What the exercise asks →
Please copy out the records that follow exactly as they stand.

Data provided →
= = =
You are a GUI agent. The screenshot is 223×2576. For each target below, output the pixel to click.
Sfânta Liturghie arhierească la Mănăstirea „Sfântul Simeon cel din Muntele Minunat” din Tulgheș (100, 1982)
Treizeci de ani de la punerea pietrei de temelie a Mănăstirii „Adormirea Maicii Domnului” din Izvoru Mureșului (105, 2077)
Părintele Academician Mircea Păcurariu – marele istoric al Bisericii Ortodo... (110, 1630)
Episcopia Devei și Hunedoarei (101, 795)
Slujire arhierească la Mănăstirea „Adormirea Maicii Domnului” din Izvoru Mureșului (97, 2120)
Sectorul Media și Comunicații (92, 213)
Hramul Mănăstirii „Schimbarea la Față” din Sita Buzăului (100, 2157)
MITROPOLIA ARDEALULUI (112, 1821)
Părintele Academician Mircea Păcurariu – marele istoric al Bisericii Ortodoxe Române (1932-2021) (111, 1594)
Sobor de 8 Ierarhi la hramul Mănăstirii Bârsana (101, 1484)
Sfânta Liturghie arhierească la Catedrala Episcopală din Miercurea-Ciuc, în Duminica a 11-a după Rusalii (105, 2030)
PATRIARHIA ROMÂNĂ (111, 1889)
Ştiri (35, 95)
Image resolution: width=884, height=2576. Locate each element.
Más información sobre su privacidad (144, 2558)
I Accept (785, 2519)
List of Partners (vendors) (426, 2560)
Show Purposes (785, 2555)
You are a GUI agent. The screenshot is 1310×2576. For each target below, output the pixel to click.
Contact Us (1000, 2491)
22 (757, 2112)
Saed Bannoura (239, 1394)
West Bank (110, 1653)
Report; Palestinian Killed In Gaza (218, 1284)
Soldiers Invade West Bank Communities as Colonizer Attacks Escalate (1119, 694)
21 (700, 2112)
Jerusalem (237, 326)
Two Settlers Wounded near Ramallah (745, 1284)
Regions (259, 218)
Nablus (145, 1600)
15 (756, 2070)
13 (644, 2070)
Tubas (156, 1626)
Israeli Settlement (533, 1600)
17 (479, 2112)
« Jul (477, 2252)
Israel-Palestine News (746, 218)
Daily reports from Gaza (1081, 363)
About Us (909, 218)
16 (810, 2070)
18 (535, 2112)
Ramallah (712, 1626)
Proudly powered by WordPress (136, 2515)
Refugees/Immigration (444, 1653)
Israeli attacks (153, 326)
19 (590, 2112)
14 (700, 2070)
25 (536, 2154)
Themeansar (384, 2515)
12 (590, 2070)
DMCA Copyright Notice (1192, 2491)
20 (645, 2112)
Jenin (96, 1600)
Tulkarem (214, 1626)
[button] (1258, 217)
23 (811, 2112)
= = =
Answer area →
You are a GUI agent. The screenshot is 223×2576. For each target below, output the pixel to click.
Sfânta Liturghie arhierească la Mănăstirea „Sfântul Simeon cel din Muntele Minunat” din Tulgheș (100, 1982)
Treizeci de ani de la punerea pietrei de temelie a Mănăstirii „Adormirea Maicii Domnului” din Izvoru Mureșului (105, 2077)
Părintele Academician Mircea Păcurariu – marele istoric al Bisericii Ortodo... (110, 1630)
Episcopia Devei și Hunedoarei (101, 795)
Slujire arhierească la Mănăstirea „Adormirea Maicii Domnului” din Izvoru Mureșului (97, 2120)
Sectorul Media și Comunicații (92, 213)
Hramul Mănăstirii „Schimbarea la Față” din Sita Buzăului (100, 2157)
MITROPOLIA ARDEALULUI (112, 1821)
Părintele Academician Mircea Păcurariu – marele istoric al Bisericii Ortodoxe Române (1932-2021) (111, 1594)
Sobor de 8 Ierarhi la hramul Mănăstirii Bârsana (101, 1484)
Sfânta Liturghie arhierească la Catedrala Episcopală din Miercurea-Ciuc, în Duminica a 11-a după Rusalii (105, 2030)
PATRIARHIA ROMÂNĂ (111, 1889)
Ştiri (35, 95)
Image resolution: width=884, height=2576. Locate each element.
Más información sobre su privacidad (144, 2558)
I Accept (785, 2519)
List of Partners (vendors) (426, 2560)
Show Purposes (785, 2555)
You are a GUI agent. The screenshot is 1310×2576. For each target below, output the pixel to click.
Contact Us (1000, 2491)
22 (757, 2112)
Saed Bannoura (239, 1394)
West Bank (110, 1653)
Report; Palestinian Killed In Gaza (218, 1284)
Soldiers Invade West Bank Communities as Colonizer Attacks Escalate (1119, 694)
21 (700, 2112)
Jerusalem (237, 326)
Two Settlers Wounded near Ramallah (745, 1284)
Regions (259, 218)
Nablus (145, 1600)
15 (756, 2070)
13 (644, 2070)
Tubas (156, 1626)
Israeli Settlement (533, 1600)
17 (479, 2112)
« Jul (477, 2252)
Israel-Palestine News (746, 218)
Daily reports from Gaza (1081, 363)
About Us (909, 218)
16 (810, 2070)
18 (535, 2112)
Ramallah (712, 1626)
Proudly powered by WordPress (136, 2515)
Refugees/Immigration (444, 1653)
Israeli attacks (153, 326)
19 (590, 2112)
14 (700, 2070)
25 (536, 2154)
Themeansar (384, 2515)
12 (590, 2070)
DMCA Copyright Notice (1192, 2491)
20 (645, 2112)
Jenin (96, 1600)
Tulkarem (214, 1626)
[button] (1258, 217)
23 (811, 2112)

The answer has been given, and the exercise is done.